Samsung smashes 30TB 2.5” SSD barrier

Until now a 15TB 2.5” SSD was considered massive. Samsung has begun mass production of a 30.72TB SSD called PM1634.

While the average consumer will not buy this, unless video storage is your thing (and this holds 5,700 5GB, full HD movies) what it means is that consumer-based SSDs will see a major price drop and a capacity increase to 8-16GB over the next year or so.

Samsung used its 512Gb V-NAND chips to cram 30.72TB into the 2.5” SSD format.

This breakthrough was made possible by combining 32 of the new 1TB NAND flash packages, each comprising 16 stacked layers of 512Gb V-NAND chips.

It uses 12Gb/s SAS interface to achieve sequential read/write speeds pf 21,000/1,700 MB/s and random speeds of 400,000/50,000 IOPS. It also has 40GB of TSV-DRAM cache.

It has an endurance level of one full drive write per day (DWPD), which translates into writing 30.72TB of data every day over the five-year warranty period without failure.

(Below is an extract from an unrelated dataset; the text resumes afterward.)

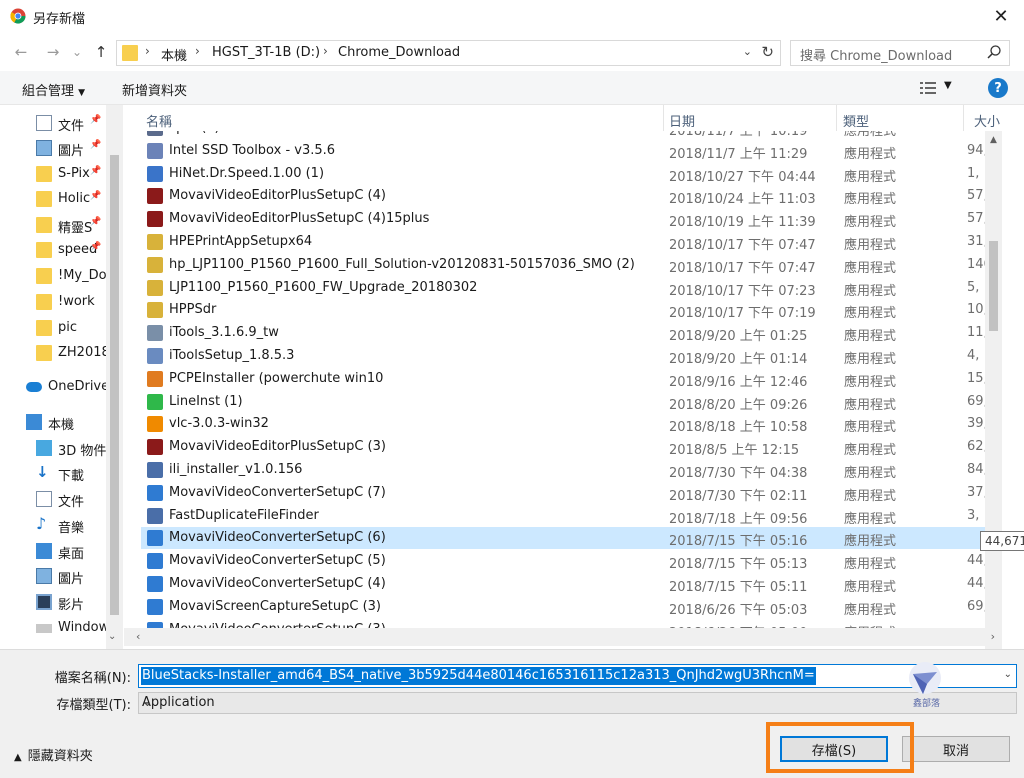 The image size is (1024, 778). What do you see at coordinates (101, 52) in the screenshot?
I see `up-arrow-icon: ↑` at bounding box center [101, 52].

The PM1643 also offers a mean time between failures (MTBF) of two million hours.

“With our launch of the 30.72TB SSD, we are once again shattering the enterprise storage capacity barrier, and in the process, opening up new horizons for ultra-high capacity storage systems worldwide,” said Jaesoo Han, executive vice president, Memory Sales & Marketing Team at Samsung Electronics.

“Samsung will continue to move aggressively in meeting the shifting demand toward SSDs over 10TB and at the same time, accelerating adoption of our trail-blazing storage solutions in a new age of enterprise systems.”

Samsung has plans for a 64TB, 2,.5” SSD and potentially a 512TB PCIe NVMe in 2018.